## Goal of the exercise
Pull out each line of the records below that contains the word "above". Case counts.

________________________

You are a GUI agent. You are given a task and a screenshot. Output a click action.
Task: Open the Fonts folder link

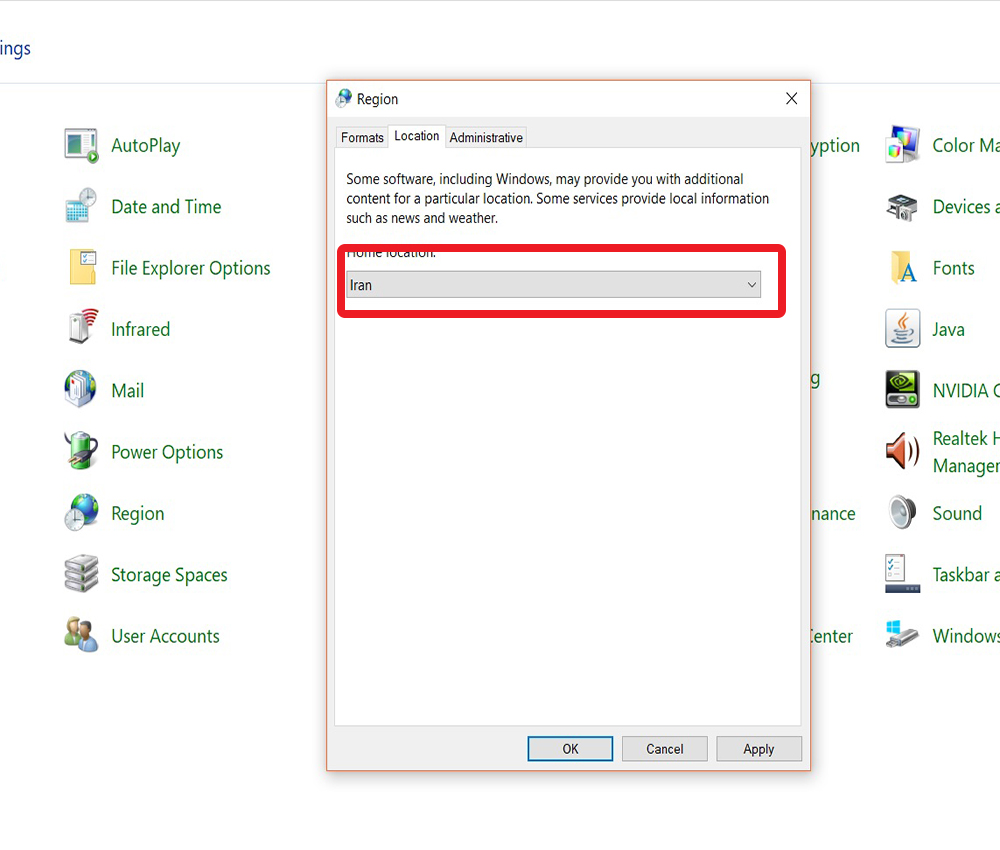pos(952,268)
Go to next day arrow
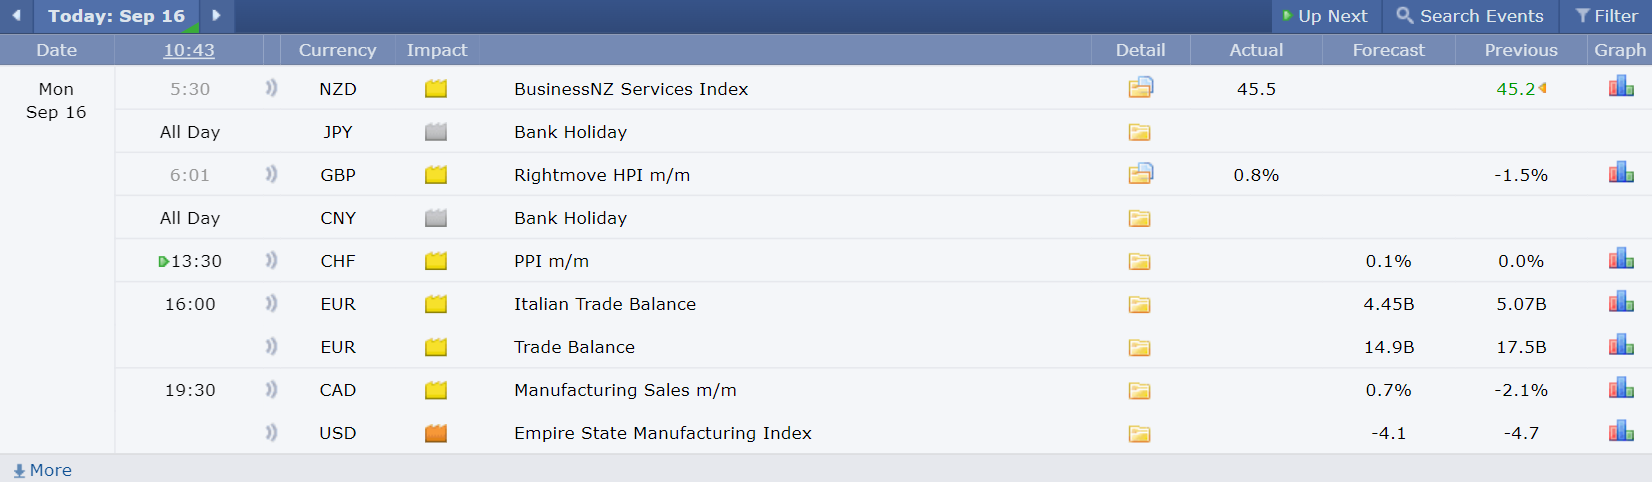Image resolution: width=1652 pixels, height=482 pixels. point(216,15)
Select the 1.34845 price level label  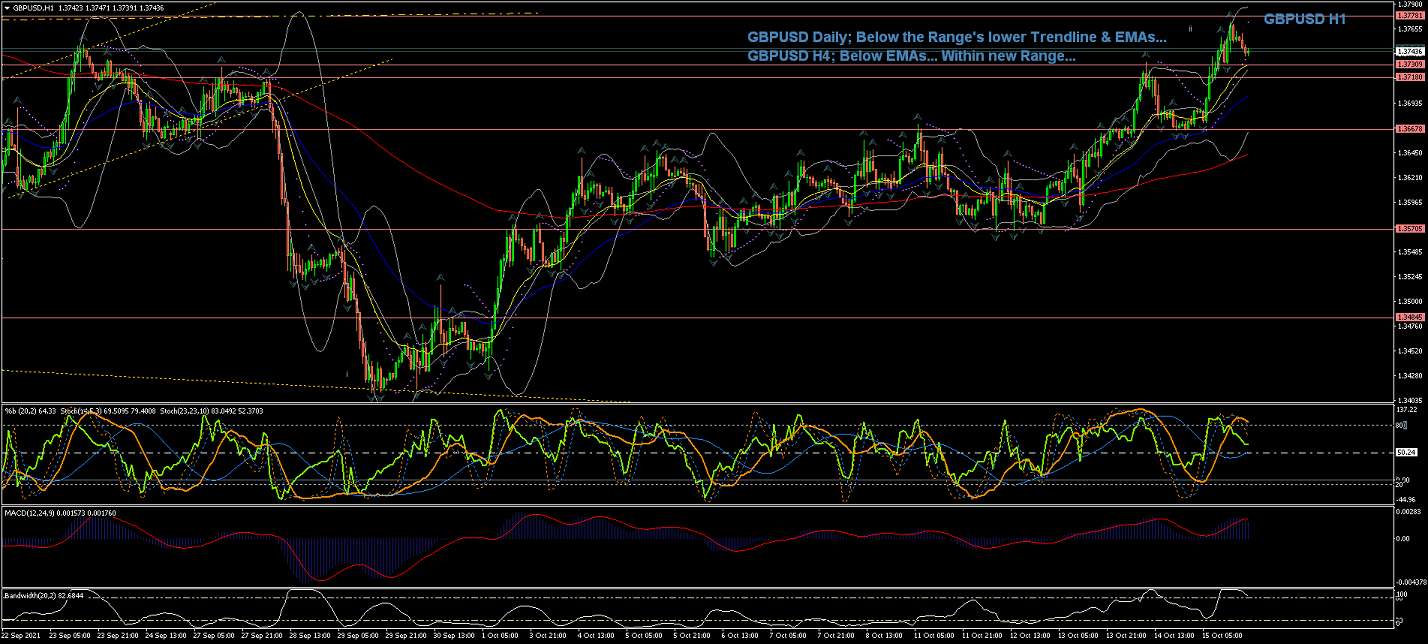point(1410,318)
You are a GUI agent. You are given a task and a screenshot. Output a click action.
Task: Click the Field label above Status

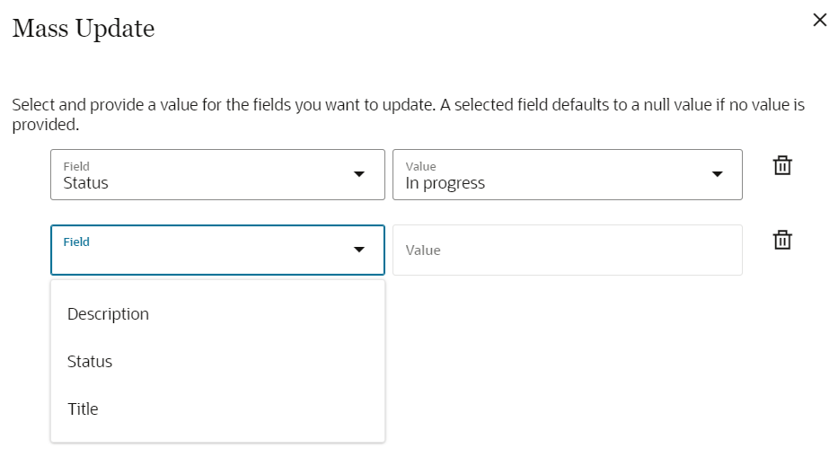click(x=76, y=167)
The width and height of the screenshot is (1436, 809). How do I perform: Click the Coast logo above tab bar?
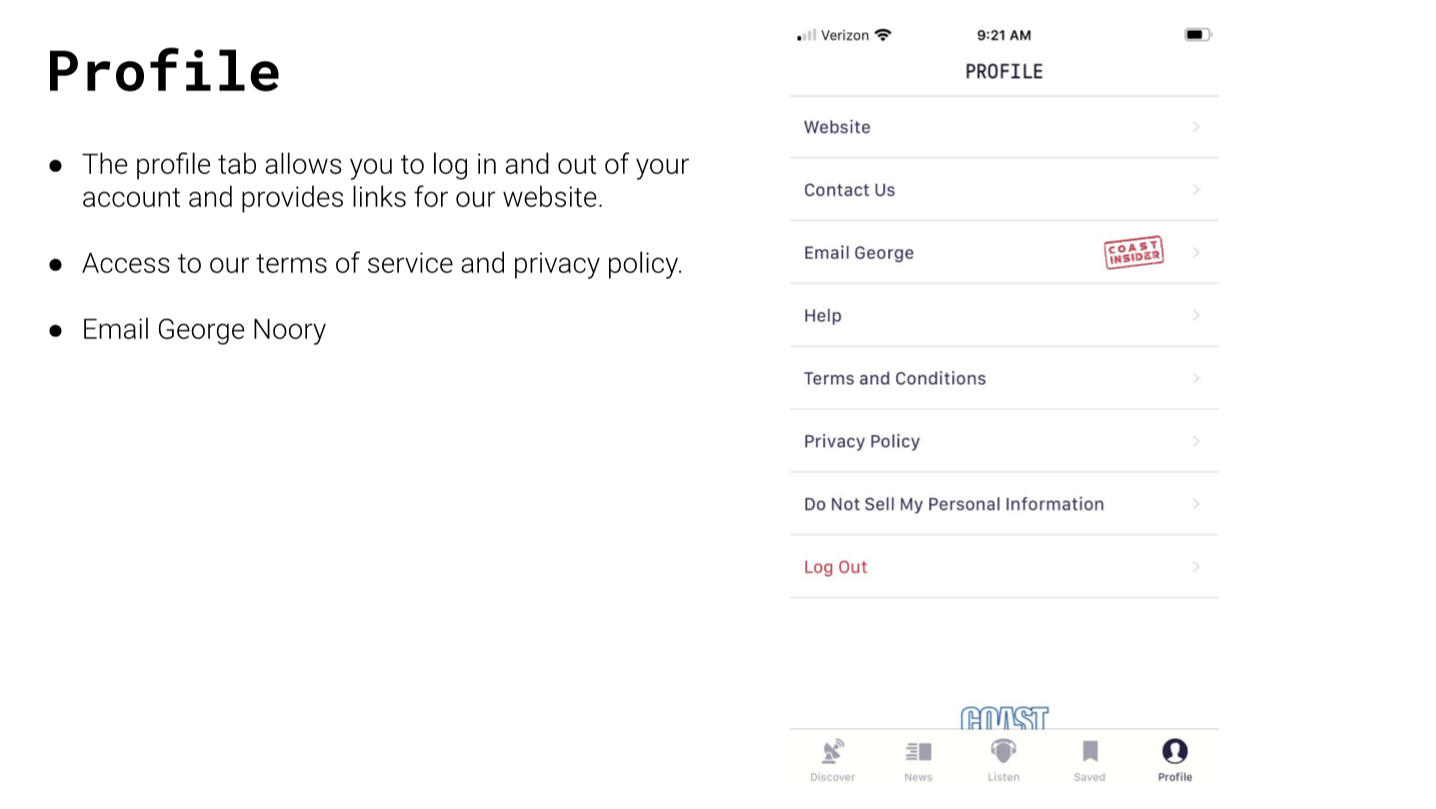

________________________

## Solved exercise
Task: Click the Field label above Status
The width and height of the screenshot is (1436, 809). How do I perform: Click the Coast logo above tab bar?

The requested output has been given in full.